Details of manpower and equipment to be provided – along with administrative arrangements such as pitching tents and preparing Observation Posts – were issued a week before the beginning of each month. Soldiers were thus well aware of their commitments and duties.

We were always short of manpower, as soldiers also needed to avail their leave. Yet our Section and Platoon Commanders managed the show admirably, often with radio operators or drivers doubling as radar operators or surveyors. Clerks were utilised as radio operators, surveyors, or kitchen assistants. Tradesmen pitched in. Even the Religious Teacher was not spared.

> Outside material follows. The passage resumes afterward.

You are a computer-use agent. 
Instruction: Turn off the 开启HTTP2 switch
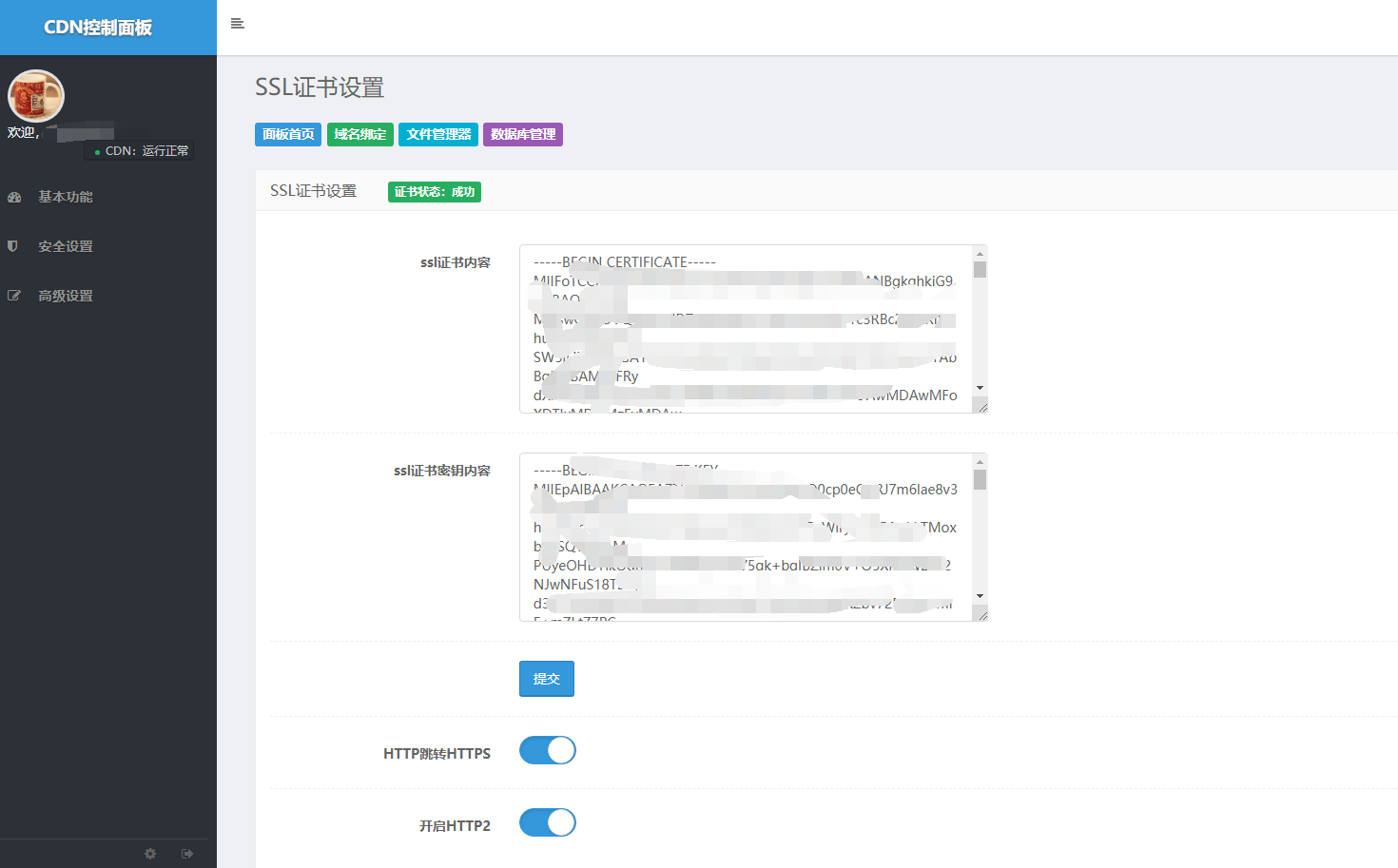tap(548, 823)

Failure or shortfall in Range Detail resulted in the CO being summoned by the General – the Commandant of the School of Artillery. Our RHM and BHMs ensured that all Range Details were executed flawlessly. They had their own methodologies for dealing with shortcomings. Whatever they did, I was never summoned by the General.

The Daily Ritual

Every morning, BHMs presented their Parade State to their Battery Commander, while the RHM presented the Regimental Parade State to the Adjutant, then to the Second-in-Command, and finally to the CO. The Daily Parade State is an auditable document used to account for rations drawn from the Supply Depot for the soldiers. Hence, the CO’s signature is mandatory.

Three months into command, RHM Kaptan Singh summoned enough courage and asked, “Sir, how come you do not ask any questions while you sign the Parade State? You simply tell me to turn the pages and place my finger where you are to sign. You do not even look at it.

Why this question now?” I asked, knowing the answer well.

Your predecessor used to grill me for over ten minutes every morning about various figures in the Parade State – number of soldiers on leave, soldiers on various out-station duties, and so on. I know that you know about every soldier,” RHM Kaptan Singh explained.

Thank God! You had to suffer this agony for only ten minutes; I had to endure over thirty,‘ I thought.

A Painful Memory

My mind raced back to my Battery Commander days. Even then, I had hardly paid attention to the figures on the Parade State. But our CO then was not of the same disposition. He believed that every figure on the Parade State was gospel truth.

He summoned each Battery Commander and questioned us about the number of soldiers on leave or on out-station details. I always rattled off some numbers. Then he summoned our BHM and asked the very same questions. What a pathetic example of command!

Our BHM’s figures never tallied with mine, and the thirty-minute ordeal ended with our CO’s remark: “You do not know what is happening in your Battery.”

This continued daily, and my figures never matched our BHM’s. Other Battery Commanders, I later learned, coordinated their figures with their BHMs before being summoned. I had no such coordination. Fortunately for me, I moved out of the Regiment within two months to attend the Staff College Course.

The Explanation

Now I had to justify my blind signing of the Parade State to RHM Kaptan Singh.

This document is a proverbial elephant’s teeth – for show only,” I began. “This Parade State was prepared by your Detail Master the previous evening, giving out the likely state of all personnel of our Regiment, including me, the next morning. He put in herculean effort, with much erasing and rewriting, to tally all the figures.

If this is accurate, then your Detail Master must be a genius – hell of a Prediction Master. Last evening, I did not know where I would be this morning. Hence these figures can never be accurate. If they are accurate, then the Detail Master must be sitting in my chair.

Do you want me to grill you on it now?”

RHM Kaptan Singh broke into his characteristic smile, saluted, and walked away – fully convinced. The Parade State continued to be signed on Friday afternoons, and our Regiment continued to function without I ever being summoned by the General.